# More DMPs on the way of NY Hunters



## doctariAFC (Aug 25, 2005)

I have received two separate press released from the folks at the NYS DEC regarding a second issuance of Deer Management Permits (Doe Permits/ DMPs) for this season. As many may know, New York decided to reduce the DMP tags by 40% this year, in some WMUs more than 40%, and, I guess the instant lottery system didn't spit enough permits out for many WMUs.
As follows:

*DEC TO ISSUE ADDITIONAL DEER MANAGEMENT PERMITS * 
Hunters Previously Denied May Receive DMP Through Lottery Process

New York State Department of Environmental Conservation (DEC) Acting Commissioner Denise M. Sheehan today announced that approximately 19,000 Deer Management Permits (DMPs) will be issued to hunters who were previously not selected for permits earlier this year during the DMP Instant Lottery.

"New York's sportsmen and sportswomen represent the foundation of the State's deer management programs and goals," Commissioner Sheehan said. "Issuing these additional permits enhances our ability to properly manage the deer population here in New York."

Deer Management Permits, which allow hunters to harvest antlerless deer, are issued in Wildlife Management Units (WMUs) to control deer populations in specific regions.
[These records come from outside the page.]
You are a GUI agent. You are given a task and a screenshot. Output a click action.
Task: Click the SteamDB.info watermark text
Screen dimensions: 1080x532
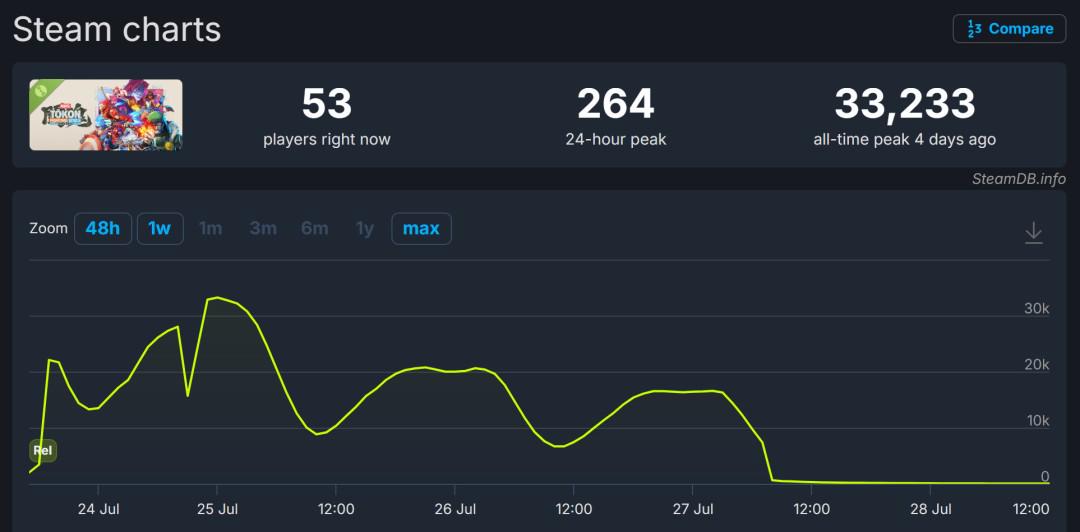(x=1019, y=178)
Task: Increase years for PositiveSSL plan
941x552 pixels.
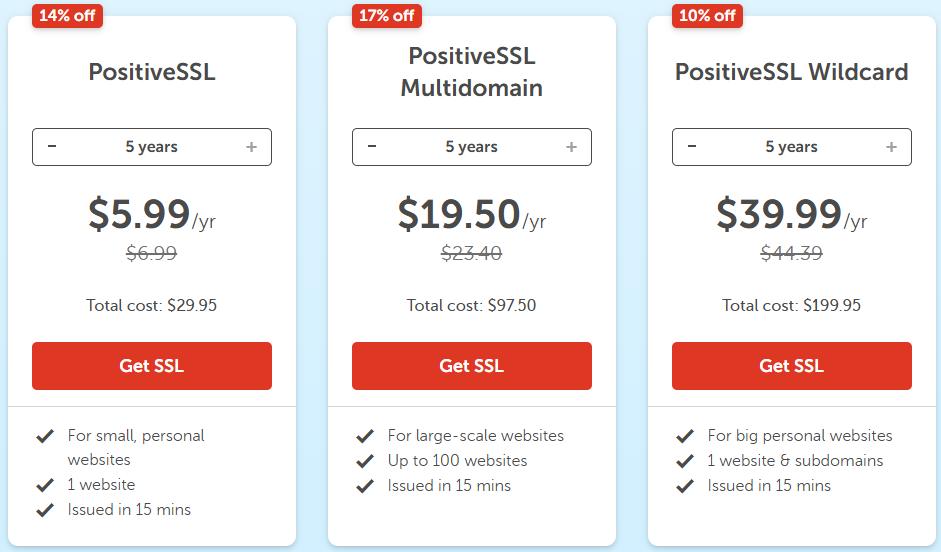Action: tap(251, 147)
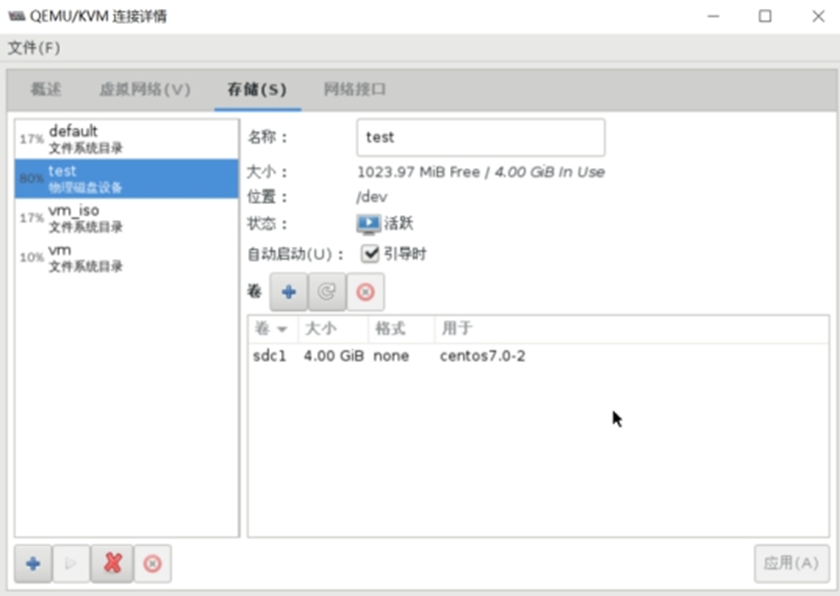Click the refresh volume list icon
This screenshot has width=840, height=596.
326,292

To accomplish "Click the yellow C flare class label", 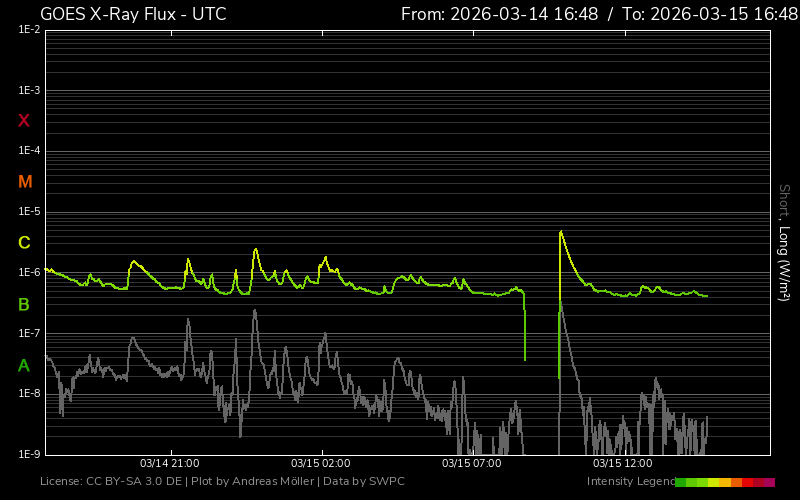I will [24, 243].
DEC received fewer DMP applications for certain WMUs by the October 1, 2005, application deadline than projected. DEC randomly selected among applicants who were previously not selected for DMPs in these affected WMUs during the instant lottery. 
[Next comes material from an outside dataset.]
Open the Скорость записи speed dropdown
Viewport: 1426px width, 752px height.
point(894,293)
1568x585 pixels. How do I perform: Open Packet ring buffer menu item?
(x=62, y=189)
DEC has completed the random selection and has begun to mail permits. About eight percent of the hunters previously denied will receive a permit through this process. Applicants from the following WMUs will be eligible to receive DMPs through the lottery process: 3C, 3J, 3M, 4A, 4C, 4F, 4G, 4H, 4L, 4M, 4S, 5R, 6A, 6C, 6K, 6P, 6S, 8S, 8T, 8W, 8X, 8Y, 9J, 9P, 9R, 9S, 9T, and 9X. 

Hunters not selected for a DMP will not receive a mailing from DEC. Due to the time required to process these permits, DEC and license agents will not be able to respond to individual inquiries about permits. Hunters are urged to wait for their permits to arrive by mail. Selection for one of the leftover permits will not affect any preference points issued to hunters who were not selected for their first choice area during the original application period.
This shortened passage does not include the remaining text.